Features

In search of alternative data

By Dr Alvin Leung
Dr Alvin Leung
Associate Professor
Department of Information Systems

Dr Alvin Leung is Associate Professor at the Department of Information Systems where his research interests lie at the intersection of IS and Finance. Alvin's excellence in research and teaching work was recently recognised through his receiving the Innovative CityU-Learning Award 2021, Dean's Research Excellence Award, and The President's Award. Here he charts the way in which alternative data is giving us ever more precise views of corporate performance.

Conventional corporate financial data has historically provided investors with insights on past performance and prospects for the future. In the old days, such data was useful to investors particularly when business growth was relatively steady. Accounting statements showed the momentum of growth and to some extent foreshadowed future trends. However, in the modern era markets are more dynamic. The development of new technologies such as artificial intelligence and the advent of pandemics means business environments are full of uncertainty. Investors have begun to doubt whether records of past activities are an adequate guide to the future.



Alternative data for turbulent times

Fortunately, alternative data is emerging to give investors a fuller picture of corporate performance. These go beyond corporate filings, earnings releases, and fundamental datasets. They include various sources of non‐financial data, which provide timely new signals to investors in understanding corporate performance. Such sources may include, web scraped data, geolocation data from mobile phones, and even weather forecasts1. In times of turbulence, alternative data are more useful than conventional financial data.
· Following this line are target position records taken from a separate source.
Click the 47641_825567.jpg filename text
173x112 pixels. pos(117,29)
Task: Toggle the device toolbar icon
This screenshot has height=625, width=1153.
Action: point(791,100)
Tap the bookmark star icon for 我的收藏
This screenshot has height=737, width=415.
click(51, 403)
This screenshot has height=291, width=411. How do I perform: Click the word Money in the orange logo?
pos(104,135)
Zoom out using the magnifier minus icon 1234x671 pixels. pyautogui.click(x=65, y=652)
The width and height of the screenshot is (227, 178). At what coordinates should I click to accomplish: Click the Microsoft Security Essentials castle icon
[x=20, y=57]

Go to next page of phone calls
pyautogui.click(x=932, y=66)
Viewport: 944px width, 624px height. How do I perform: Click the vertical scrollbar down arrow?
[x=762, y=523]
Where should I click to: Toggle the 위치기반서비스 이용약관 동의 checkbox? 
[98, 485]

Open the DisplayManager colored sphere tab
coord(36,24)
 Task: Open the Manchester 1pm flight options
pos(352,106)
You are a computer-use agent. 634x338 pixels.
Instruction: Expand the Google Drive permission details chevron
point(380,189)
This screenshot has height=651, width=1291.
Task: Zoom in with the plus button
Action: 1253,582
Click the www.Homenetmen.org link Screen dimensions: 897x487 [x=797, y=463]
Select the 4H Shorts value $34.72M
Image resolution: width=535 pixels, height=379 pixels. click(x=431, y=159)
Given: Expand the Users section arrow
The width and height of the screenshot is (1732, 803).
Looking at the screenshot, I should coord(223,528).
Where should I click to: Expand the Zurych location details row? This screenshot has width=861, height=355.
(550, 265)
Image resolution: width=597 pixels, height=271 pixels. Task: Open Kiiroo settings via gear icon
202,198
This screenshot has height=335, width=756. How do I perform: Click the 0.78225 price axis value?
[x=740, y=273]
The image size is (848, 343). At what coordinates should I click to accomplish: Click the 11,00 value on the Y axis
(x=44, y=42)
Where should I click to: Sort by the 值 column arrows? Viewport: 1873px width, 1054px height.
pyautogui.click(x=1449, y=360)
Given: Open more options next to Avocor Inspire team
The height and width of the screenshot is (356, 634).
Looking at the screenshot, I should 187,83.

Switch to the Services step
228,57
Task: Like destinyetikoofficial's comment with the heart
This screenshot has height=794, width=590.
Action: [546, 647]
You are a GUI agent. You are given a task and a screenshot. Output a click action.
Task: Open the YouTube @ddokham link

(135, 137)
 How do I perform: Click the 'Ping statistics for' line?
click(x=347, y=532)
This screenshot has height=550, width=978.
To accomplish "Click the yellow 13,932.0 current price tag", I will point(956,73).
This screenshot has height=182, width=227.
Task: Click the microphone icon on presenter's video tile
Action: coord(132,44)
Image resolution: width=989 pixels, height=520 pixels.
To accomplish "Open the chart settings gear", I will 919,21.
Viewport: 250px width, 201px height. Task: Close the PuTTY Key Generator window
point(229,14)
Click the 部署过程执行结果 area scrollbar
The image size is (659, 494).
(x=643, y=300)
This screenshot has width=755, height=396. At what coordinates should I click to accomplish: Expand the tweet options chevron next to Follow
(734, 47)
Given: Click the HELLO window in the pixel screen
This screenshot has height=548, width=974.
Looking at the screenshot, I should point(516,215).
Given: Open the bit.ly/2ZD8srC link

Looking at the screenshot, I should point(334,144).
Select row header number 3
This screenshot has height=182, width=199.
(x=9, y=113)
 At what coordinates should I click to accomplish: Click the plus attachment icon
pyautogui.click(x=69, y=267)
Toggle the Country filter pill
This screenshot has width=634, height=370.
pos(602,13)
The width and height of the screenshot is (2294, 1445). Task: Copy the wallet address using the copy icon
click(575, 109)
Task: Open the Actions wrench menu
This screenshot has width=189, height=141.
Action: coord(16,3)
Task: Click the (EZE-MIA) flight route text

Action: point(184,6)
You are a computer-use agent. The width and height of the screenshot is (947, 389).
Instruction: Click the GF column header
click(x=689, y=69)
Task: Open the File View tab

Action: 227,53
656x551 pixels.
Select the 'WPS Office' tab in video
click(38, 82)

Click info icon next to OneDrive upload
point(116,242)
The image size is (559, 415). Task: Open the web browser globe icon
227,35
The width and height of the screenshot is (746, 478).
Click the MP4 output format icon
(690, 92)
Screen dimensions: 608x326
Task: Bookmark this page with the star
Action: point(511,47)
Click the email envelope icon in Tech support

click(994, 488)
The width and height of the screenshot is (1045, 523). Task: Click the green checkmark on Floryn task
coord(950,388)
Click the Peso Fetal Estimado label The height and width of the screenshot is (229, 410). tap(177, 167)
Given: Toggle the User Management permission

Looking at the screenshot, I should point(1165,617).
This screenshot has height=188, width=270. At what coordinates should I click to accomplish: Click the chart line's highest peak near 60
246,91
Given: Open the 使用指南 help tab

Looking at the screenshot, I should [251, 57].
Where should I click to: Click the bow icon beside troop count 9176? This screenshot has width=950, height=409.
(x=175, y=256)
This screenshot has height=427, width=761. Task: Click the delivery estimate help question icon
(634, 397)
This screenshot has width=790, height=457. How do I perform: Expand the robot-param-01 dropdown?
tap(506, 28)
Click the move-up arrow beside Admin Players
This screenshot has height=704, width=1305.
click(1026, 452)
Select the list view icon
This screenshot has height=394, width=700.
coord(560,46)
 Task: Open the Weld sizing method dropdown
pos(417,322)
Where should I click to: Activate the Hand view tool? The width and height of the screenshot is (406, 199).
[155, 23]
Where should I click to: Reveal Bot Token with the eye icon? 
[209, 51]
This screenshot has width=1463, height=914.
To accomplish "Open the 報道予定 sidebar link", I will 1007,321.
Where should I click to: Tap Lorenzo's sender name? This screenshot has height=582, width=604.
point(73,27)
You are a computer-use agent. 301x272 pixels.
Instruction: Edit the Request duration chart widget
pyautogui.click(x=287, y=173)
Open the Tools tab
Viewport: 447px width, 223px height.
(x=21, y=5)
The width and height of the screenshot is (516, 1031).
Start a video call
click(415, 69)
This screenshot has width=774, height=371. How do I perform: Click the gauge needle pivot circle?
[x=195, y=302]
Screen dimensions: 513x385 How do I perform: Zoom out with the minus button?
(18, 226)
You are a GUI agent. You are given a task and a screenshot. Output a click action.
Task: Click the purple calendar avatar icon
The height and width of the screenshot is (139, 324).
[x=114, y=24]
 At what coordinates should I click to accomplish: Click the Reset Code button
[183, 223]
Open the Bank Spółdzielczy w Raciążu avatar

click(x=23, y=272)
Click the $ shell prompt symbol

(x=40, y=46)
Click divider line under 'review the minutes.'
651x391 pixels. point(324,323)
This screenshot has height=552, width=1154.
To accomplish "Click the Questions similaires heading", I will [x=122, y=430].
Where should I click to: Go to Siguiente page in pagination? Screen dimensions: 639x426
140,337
From dot-com to data analytics

In the late 1990s investors were crazy for internet stocks. Companies recruited many IT people and established websites with the hope of jumping onto the dot‐com bandwagon. If investors simply relied on conventional financial data, it was hard to distinguish peaches from lemons among the numerous dot‐com companies because stock markets were irrational and financial statements could not predict future trends. The failure to evaluate dotcom companies properly led to subsequent dot‐com bubbles. The burst of dot‐com bubbles made people think more carefully about whether we needed alternative data. Complementary to conventional financial data such as quarterly sales, number of offline stores, and number of employees, alternative data such as web visits, number of unique visitors, length of stay on e‐commerce websites, click‐through rate of online advertisements, etc. were seen as increasingly useful to evaluate firm performance2. With the emergence of data analytics, such kinds of data became easily accessible on web servers, and business intelligence tools made data analysis much easier and faster.



Variety, volume, velocity

Big data are released not just by firms, but come from various sources such as third‐party e‐commerce websites, suppliers, social media, and across the Internet of Things. Such data is characterised by the 3Vs of variety, volume, and velocity, and these days are abundant. The critical question is how and what data are useful for investors to evaluate corporate performance?



Exploiting search data

As a part of FinTech research, one research objective is to identify such alternative data and demonstrate their business value. We were among the first to explore alternative data to understand investors' stock preferences3. The intuition came from the fact that people search before they transact. Search volume may reflect investors' intention to a stock4. By analysing co‐search data from infomediaries such as Yahoo! Finance, it was possible to identify investors' collective preferences. The granularity of the co‐search data was more precise than traditional transactional data from brokerage firms. And its timeliness provided infomediaries and brokerage firms opportunities to give suitable recommendations to investors based on their past search preferences.



The significance of co-movement

We also showed that co‐search data could reveal investment habitats that demonstrate returns co-movement, that is stock returns moving in the same direction. Such habitats were first discovered by using conventional historical stock data. Current research shows that alternative data can achieve a more timely, precise, and granular analysis. Co‐attention data also reveals new business opportunities. By observing the amount of coattention intensity among listed companies with economic linkages such as supplier‐buyer relationships, we show that it is possible to use current partner stock returns to predict future returns of focal stocks if there is a lack of co‐attention. The intuition comes from the slow information propagation among stocks with low volume of coattention 5. Therefore positive (or negative) events diffuse slowly among economically linked stocks, giving rise to opportunities for using partner stock returns to predict future stock returns of focal firms.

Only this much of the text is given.